With the exception of very close family and friends, I purposefully hide the aspects and realities of living with this disease when I’m out in public, in class or at work.
It’s an uncomfortable routine that I’ve adopted — quietly counting carbs using my phone, testing my blood sugar and injecting insulin in private — all things that I choose to do away from other people.
I’ve realized, especially lately, that I not only hinder myself with my (sometimes lengthy) efforts to keep it so secretive and unnoticeable, but I’ve started to feel like it’s a disservice to other people who have to live with invisible illnesses and diabetes themselves.
An invisible illness is basically an umbrella term for a medical condition that isn’t easily visible to others and it can make those who live with it appear “normal” to everyone else.
I was diagnosed with type 1 diabetes when I was 13, and it completely changed my life.
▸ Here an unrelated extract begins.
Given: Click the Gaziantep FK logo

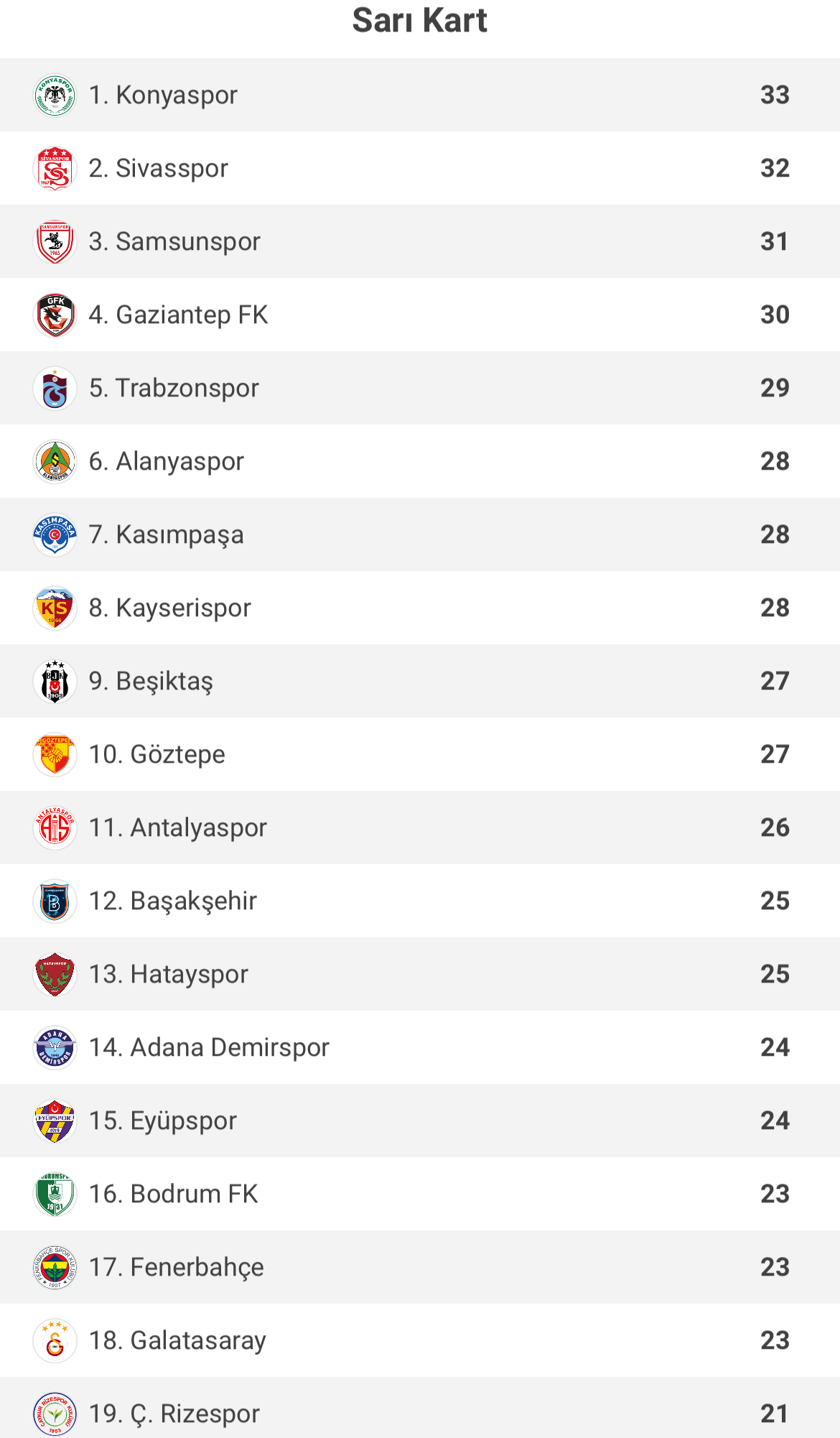Looking at the screenshot, I should [x=55, y=315].
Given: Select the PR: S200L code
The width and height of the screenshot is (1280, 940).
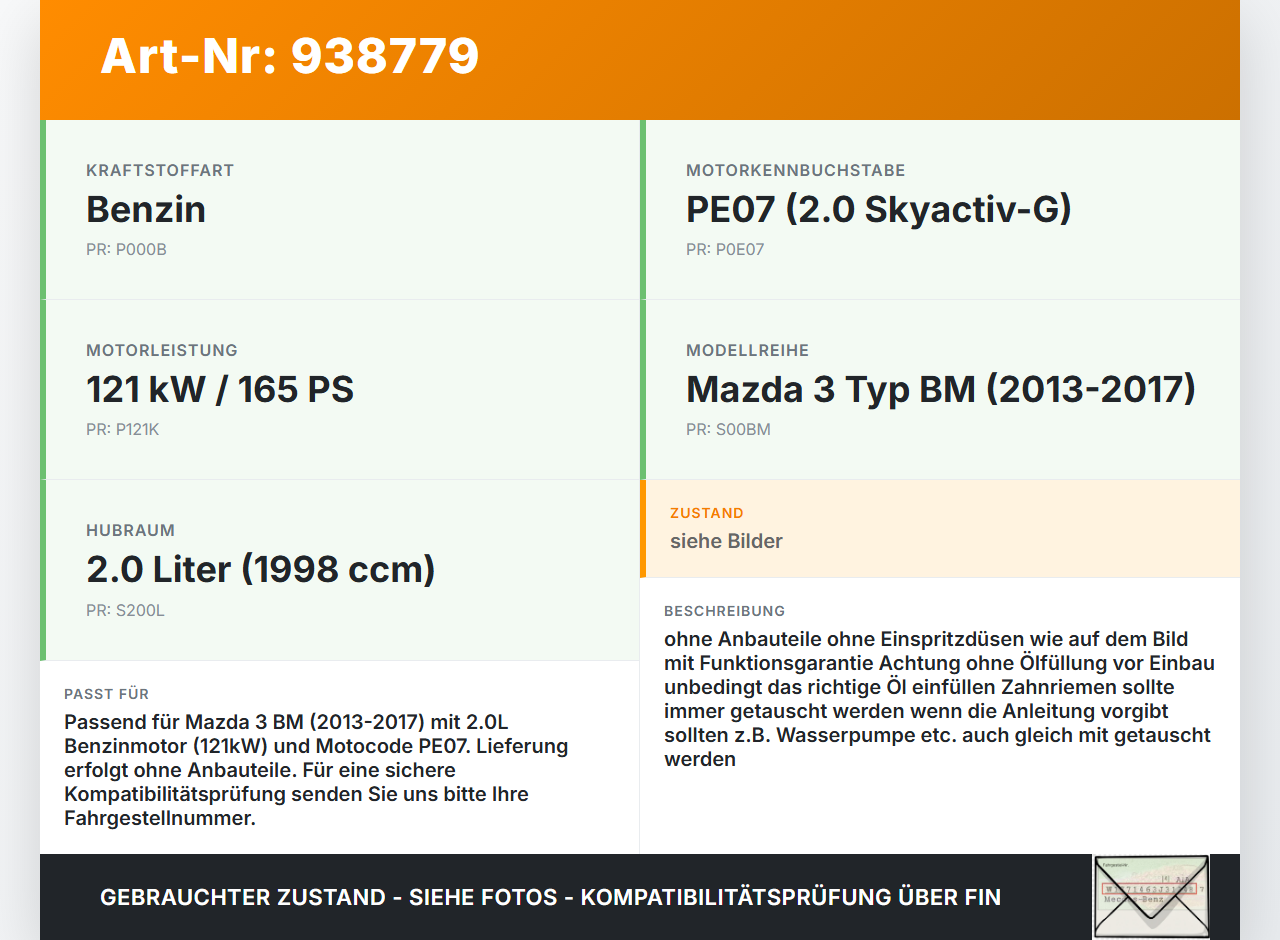Looking at the screenshot, I should [125, 610].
I had never faced so much scrutiny, ignorance, pity and unkindness up until then, and it caused me to develop a deep sense of shame about something that I have to live with every single day.
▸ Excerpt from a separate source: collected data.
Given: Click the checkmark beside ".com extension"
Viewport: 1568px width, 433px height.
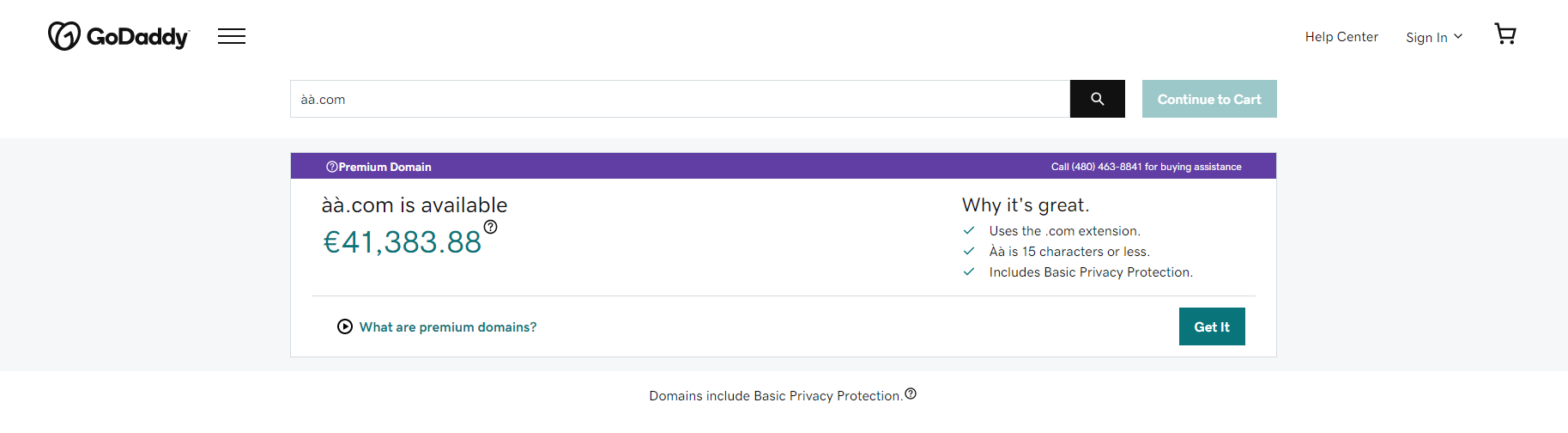Looking at the screenshot, I should click(x=969, y=230).
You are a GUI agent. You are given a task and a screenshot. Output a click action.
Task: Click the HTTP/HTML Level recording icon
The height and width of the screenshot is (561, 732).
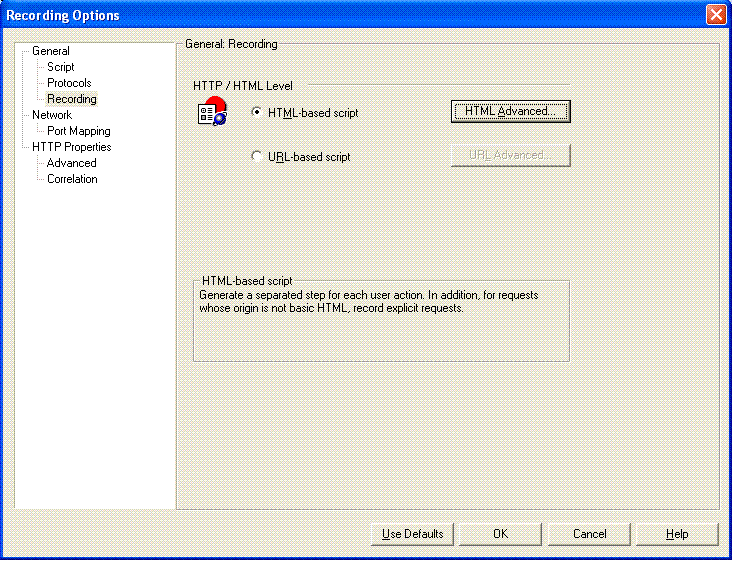click(211, 113)
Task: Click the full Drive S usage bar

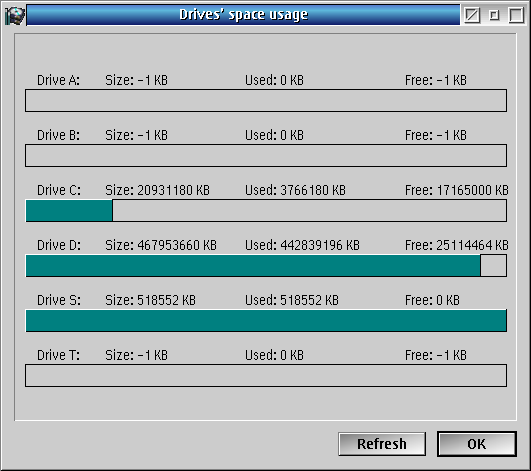Action: (x=266, y=321)
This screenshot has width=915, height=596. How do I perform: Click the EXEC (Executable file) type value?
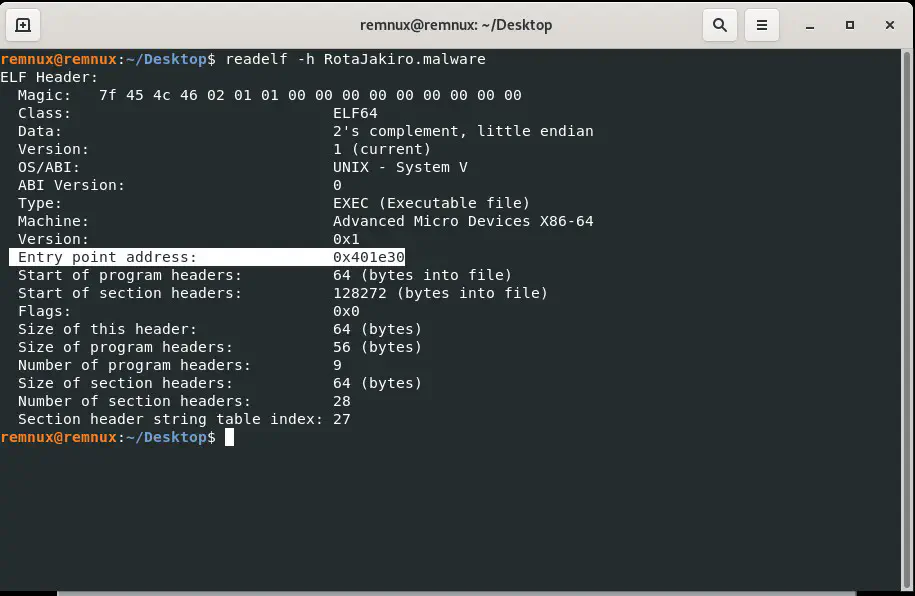[431, 203]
I was suddenly thrust into a world where people would constantly ask me questions, make comments about my health, or, more generally, treat me like I wasn’t a person worthy of basic respect or dignity because of my diabetes. It was suddenly everyone else’s place to chime in about what I should and shouldn’t be doing, how I could “cure” it on my own with diet and exercise, the ways it was probably my fault that I had it and that I would likely have a short lifespan because of it.
Understandably, people tend to have a lot of questions when they’re confronted with something they’ve never seen before and don’t have any knowledge about, especially when the knowledge they do have is merely based on stereotypes and what they’ve seen on television.
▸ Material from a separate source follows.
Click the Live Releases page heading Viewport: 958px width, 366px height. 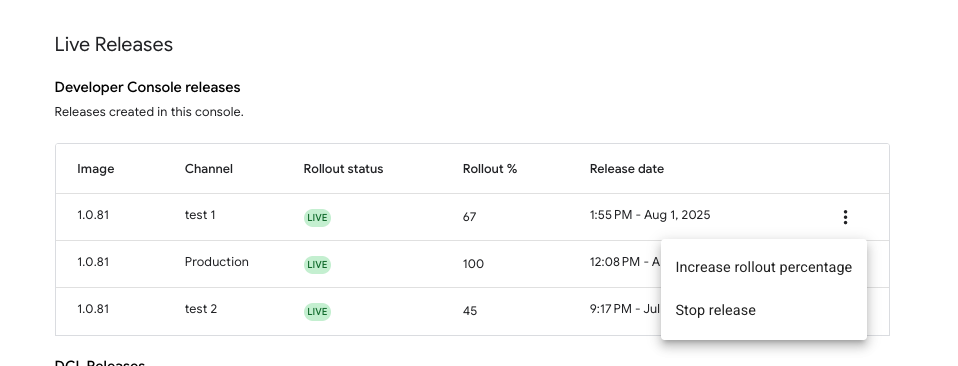tap(114, 45)
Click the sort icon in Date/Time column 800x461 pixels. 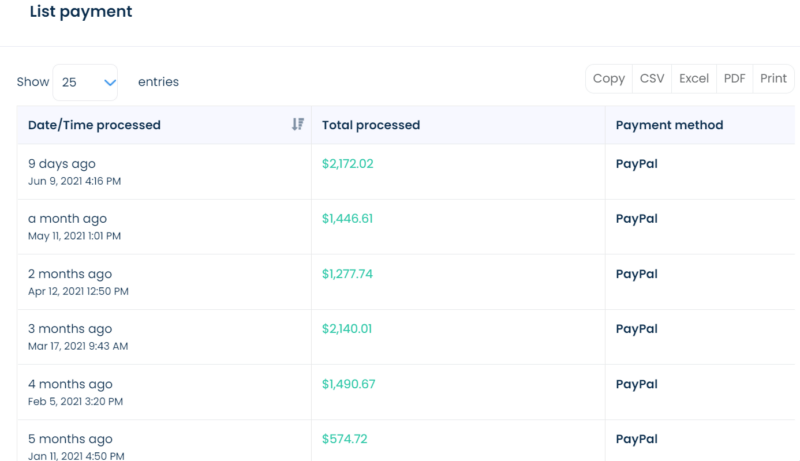297,125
During the period of high school when I used an insulin pump, the amount of embarrassment that I had when it would beep in class, leak, or fall off my belt would be enough to ruin an entire day for me.
Injecting insulin and checking my blood sugar around others can open up a whole world of other judgements, and it caused me to develop a significant amount of self-consciousness about a life function that I need to attend to several times a day in order to stay alive.
And while I will never enjoy some of the ignorant comments that are thrown my way — like gems such as “you have diabetes? My aunt had to have her leg amputated because of that” — I’ve come to the realization that trying to completely erase it won’t make things much better either.
I can’t expect people to understand or sympathize with my struggles if I constantly go out of my way to pretend like my diabetes doesn’t exist. No, no one can really “get it” unless they have it themselves, but maybe I can start more conversations about it and open up a dialogue that encourages less bias and more acceptance surrounding something that is relatively undiscussed.
I’ve always been so desperate to be treated just like everyone else, to blend in and not have a label attached to me because of something I have no control over, but it doesn’t have to define me — I’m just in the best position to help people become more educated about the disease that I happen to have.
Answering questions that stem from genuine curiosity is something that I will always be receptive to doing, and regardless of some of the negativity that it may generate, I think I owe it, at least to myself, to be more accepting of a disability that shouldn’t cause me shame and self-loathing.
As much as it truly sucks sometimes to live with it, and it’s by no means easy, I’m stuck with it — unless science truly prevails and pulls through in my lifetime — so I might as well embrace it in the best way that I can.